Measured, not promised
Every row is a real public dataset, accepted only after the encoder's gate confirmed a byte-exact reconstruction. “AT-1 ratio” is times-smaller vs raw; the last column is the margin over the format that industry actually uses today.
| Data type | AT-1 ratio | vs the format you use today |
|---|---|---|
Server logs Apache access · SSH auth · HDFS | 19–37× | 1.1–1.4× smaller than xz-9 |
Genomics 1000-Genomes VCF, chr22 | 209× | 2.48× smaller than native BCF (2.95× vs .vcf.gz) |
Telemetry / IoT UCI smart-meter power | 22× | 1.9× smaller than xz-9 · ~3× vs Parquet-zstd |
Neurophysiology / EEG PhysioNet CHB-MIT scalp EEG | 5.1× | 1.6× smaller than xz-9, lossless |
Financial ticksQUERYABLE Binance BTCUSDT aggTrades | 18.7× | ~3× smaller than Parquet-zstd · 54× less query I/O |
Event JSON / NDJSON GitHub Archive events | 21× | 1.15× smaller than xz-9 |
Database exportsQUERYABLE Mongo / Elasticsearch NDJSON | ~28× | ~2× smaller than xz-9, and queryable |
Lakehouse tabularQUERYABLE NYC-taxi, Parquet round-trip | −27% | smaller than Parquet-zstd, still block-addressable |
Map / geo OpenStreetMap, Luxembourg | 14× | 1.32× smaller than PBF, 1.47× vs xz |
Every row is reproduced from a real public dataset, and every codec reports a byte-for-byte lossless check — we cite no result that isn't verified lossless.
Where we lose — and what we don't claim
Every compression vendor publishes the wins.

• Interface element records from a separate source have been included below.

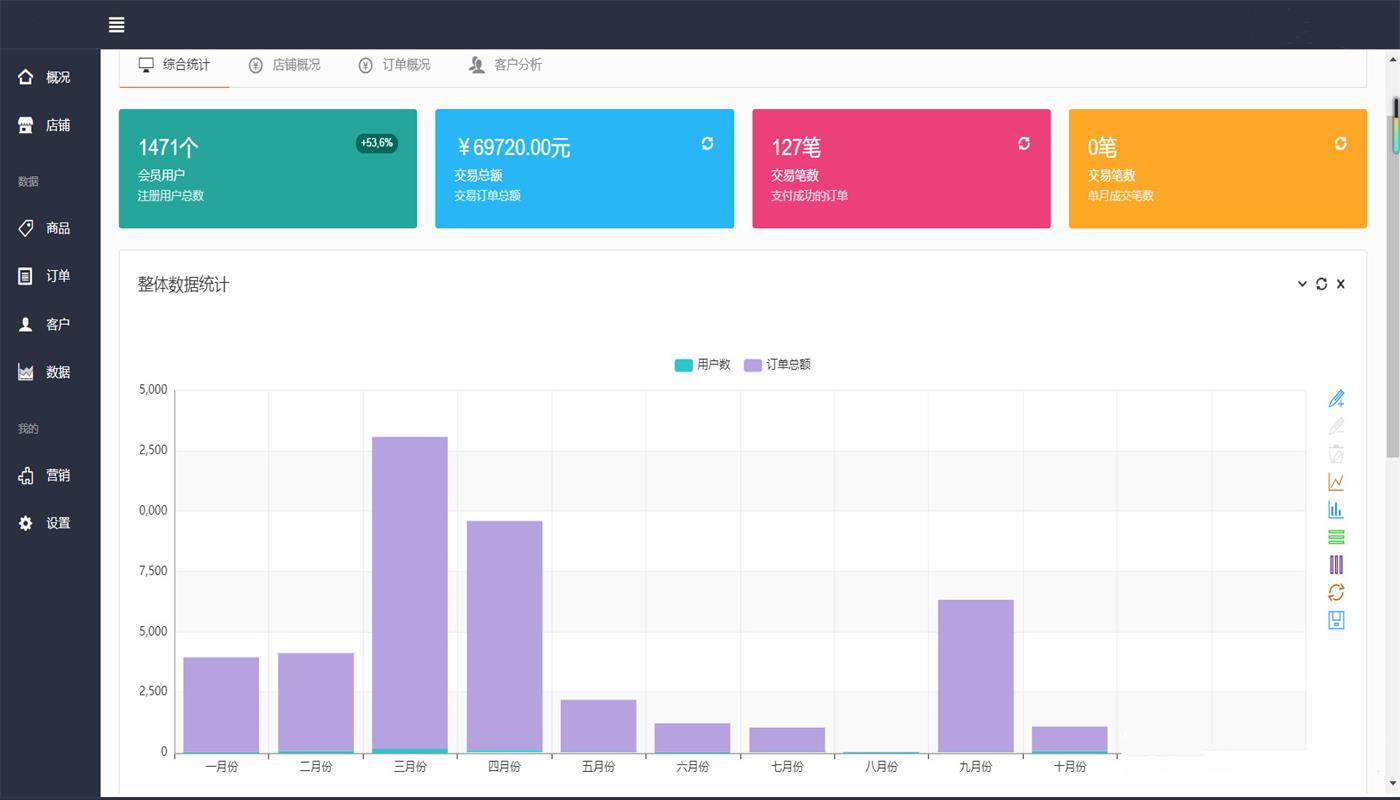1400x800 pixels.
Task: Switch chart to bar chart view
Action: pyautogui.click(x=1336, y=510)
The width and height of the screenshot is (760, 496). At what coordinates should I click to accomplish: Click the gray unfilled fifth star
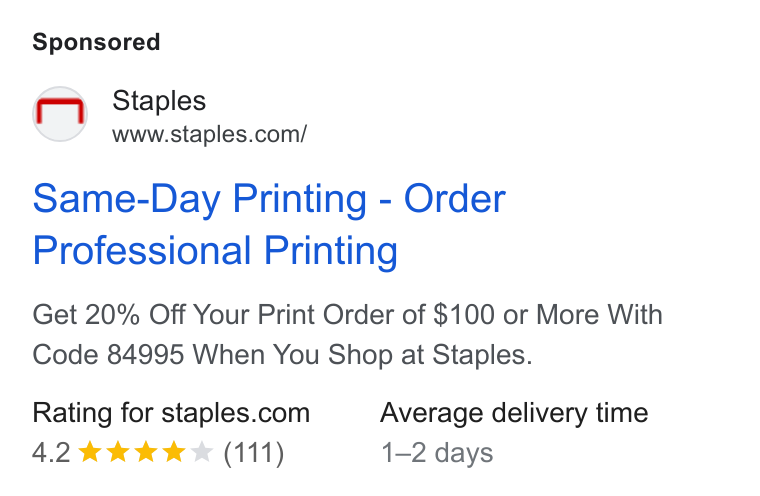[202, 452]
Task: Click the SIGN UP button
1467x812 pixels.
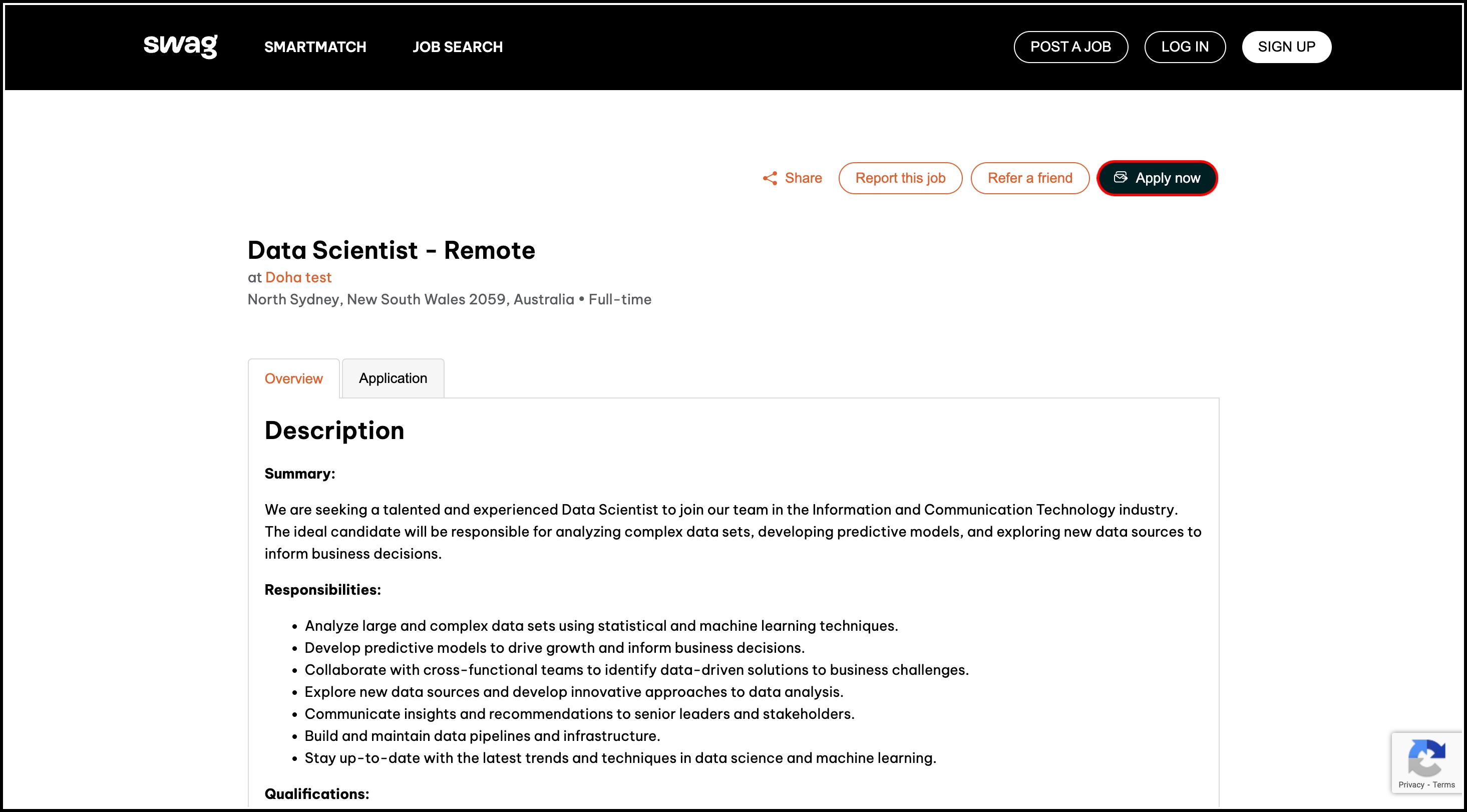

We publish the losses too, because the advantage is the capability (query + byte-exact) and the economics, not a ratio number that changes quarter to quarter. Here is exactly where AT-1 is the wrong tool.
Decode speed is xz-class
The decoder is fast enough for archival reads, not for hot paths — ~2.2× xz and ~12× zstd in CPU/byte. AT-1 is a cold / archival tier, not your hot storage.
Already-compressed media
JPEG, H.264, and other entropy-saturated media gain ~nothing from any compressor, AT-1 included. We don't pretend otherwise.
Monochrome DICOM under JPEG-LS
On monochrome pixel data already under JPEG 2000 / JPEG-LS, the image-domain codec wins. AT-1's imaging win is uncompressed / RLE / color DICOM only.
Numeric-heavy tabular
On dense numeric SMART/sensor columns, a trained OpenZL graph edges us ~1.06× — at the cost of minutes of per-format training. We're zero-config.
High-entropy network data
On NetFlow and Zeek conn logs, the data is near its entropy floor; AT-1 ties xz and the non-inferiority fallback correctly kicks in. No structural win to claim.
“Best ratio everywhere”
Ratio leadership is contested and unprovable, so we never claim it. We claim only what the verification gate measured on real data, per domain.
Reproduce any number on this page — every codec prints LOSSLESS (byte-for-byte): True/False and we cite no result that prints False. Sources: comparison.html, VALIDATION_RESULTS.md, BENCHMARKS_OPENZL_AND_SPEED.md.